E’ nata per caso. Nel gennaio 2011 sono andato a vedere Gabriele Pignotta al Teatro Italia. Ero privo di ogni aspettativa ma il suo modo di far commedia mi ha talmente appassionato da darmi l’impulso di scriverne una io. Perché whatsapp? Perché ormai è diventato controproducente per gli innamorati, essendo un mezzo che distorce completamente la realtà, fa nascere equivoci, insinuando nella testa tradimenti inesistenti. La comunicazione con gli smartphone sostituisce quella reale, con effetti spesso catastrofici sull’equilibrio di coppia.
Le è capitato personalmente di scoprire un tradimento via whatsapp? Si rispecchia nel suo personaggio?
Non mi è mai capitato, ma conosco persone a cui è successo e mi sono ispirato anche a loro. Il personaggio un po’ mi assomiglia, perché non è esibizionista né sfacciato, ha delle timidezze sue, anzi quando si innamora diventa un imbranato. Certo non mi renderei ridicolo come nella scena dell’Avis, ma di sicuro richiama il mio carattere. Di solito mi fanno interpretare il latin lover, che è lontano anni luce da me e sono contento di essermi calato in un ruolo più affine.
Dall’innamoramento versione 2.0 all’amore in generale, tema cardine non solo delle sue commedie ma anche dei suoi libri. Nei titoli ricorre quasi sempre Roma. Ce ne parla?
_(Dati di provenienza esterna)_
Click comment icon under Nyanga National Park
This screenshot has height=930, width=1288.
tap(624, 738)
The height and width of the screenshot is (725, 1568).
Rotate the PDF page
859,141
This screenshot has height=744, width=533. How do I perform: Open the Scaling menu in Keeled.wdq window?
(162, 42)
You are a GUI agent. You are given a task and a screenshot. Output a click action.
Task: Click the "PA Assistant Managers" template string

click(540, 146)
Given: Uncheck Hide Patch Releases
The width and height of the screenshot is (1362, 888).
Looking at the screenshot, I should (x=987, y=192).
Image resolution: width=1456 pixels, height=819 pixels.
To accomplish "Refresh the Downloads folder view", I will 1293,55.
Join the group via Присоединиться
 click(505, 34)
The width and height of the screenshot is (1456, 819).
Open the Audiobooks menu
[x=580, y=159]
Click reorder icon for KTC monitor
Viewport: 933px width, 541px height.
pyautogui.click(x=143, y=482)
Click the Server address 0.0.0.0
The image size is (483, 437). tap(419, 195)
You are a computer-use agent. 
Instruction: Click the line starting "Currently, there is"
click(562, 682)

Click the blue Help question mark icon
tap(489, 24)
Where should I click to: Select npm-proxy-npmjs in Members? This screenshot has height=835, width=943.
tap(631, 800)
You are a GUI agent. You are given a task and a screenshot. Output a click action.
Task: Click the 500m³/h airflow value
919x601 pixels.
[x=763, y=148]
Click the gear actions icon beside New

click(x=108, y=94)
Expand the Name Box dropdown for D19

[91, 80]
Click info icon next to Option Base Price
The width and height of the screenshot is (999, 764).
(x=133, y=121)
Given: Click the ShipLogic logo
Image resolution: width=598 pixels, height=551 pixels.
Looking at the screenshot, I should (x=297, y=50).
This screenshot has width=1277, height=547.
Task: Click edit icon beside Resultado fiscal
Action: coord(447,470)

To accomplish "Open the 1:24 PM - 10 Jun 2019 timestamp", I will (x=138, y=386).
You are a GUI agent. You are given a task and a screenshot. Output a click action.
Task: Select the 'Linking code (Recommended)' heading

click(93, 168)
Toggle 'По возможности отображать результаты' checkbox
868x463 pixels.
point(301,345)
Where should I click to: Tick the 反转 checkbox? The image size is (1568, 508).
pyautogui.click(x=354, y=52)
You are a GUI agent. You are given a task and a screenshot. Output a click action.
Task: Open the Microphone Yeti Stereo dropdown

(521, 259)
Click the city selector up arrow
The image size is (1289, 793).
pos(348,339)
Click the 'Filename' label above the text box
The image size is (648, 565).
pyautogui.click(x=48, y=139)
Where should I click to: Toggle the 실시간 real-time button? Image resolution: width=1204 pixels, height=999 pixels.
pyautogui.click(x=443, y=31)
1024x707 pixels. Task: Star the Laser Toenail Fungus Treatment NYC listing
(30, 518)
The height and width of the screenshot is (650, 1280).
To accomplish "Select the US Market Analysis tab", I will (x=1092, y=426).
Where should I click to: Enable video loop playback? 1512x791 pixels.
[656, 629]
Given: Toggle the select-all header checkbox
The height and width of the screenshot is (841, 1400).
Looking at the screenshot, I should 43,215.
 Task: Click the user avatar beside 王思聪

Alla città eterna sono molto legato e le ho dedicato numerose pubblicazioni, da Ti porto a Roma (2009), Roma al bacio (2009), Musei di Roma e Un giorno a Roma (2012), Chiese di Roma (2013). A parte il mio libro d’esordio del 2005, “Avrei voluto essere…”, che è un saggio romanzato, ricorre il tema di Roma e della narrativa che è l’altra mia grande passione.
Il suo ultimo progetto editoriale su Roma?
I primi di aprile esce “Roma, amor mio”, una lettera di amore alla città che chiude il ciclo dei libri dedicati. Il testo in origine era stato pensato per il teatro ed io l’ho riadattato. E’una raccolta di tutto ciò che ho vissuto su Roma e contiene aneddoti curiosi che nessuno conosce. Parlo ad esempio di una storia molto romantica legata alla Fornarina di Raffaello.
Per scoprirla non resta che leggere il suo ultimo libro, appassionandosi al gusto del racconto e della Roma che forse davvero nessuno conosce, oppure andandolo a vedere a teatro dove tornerà molto presto.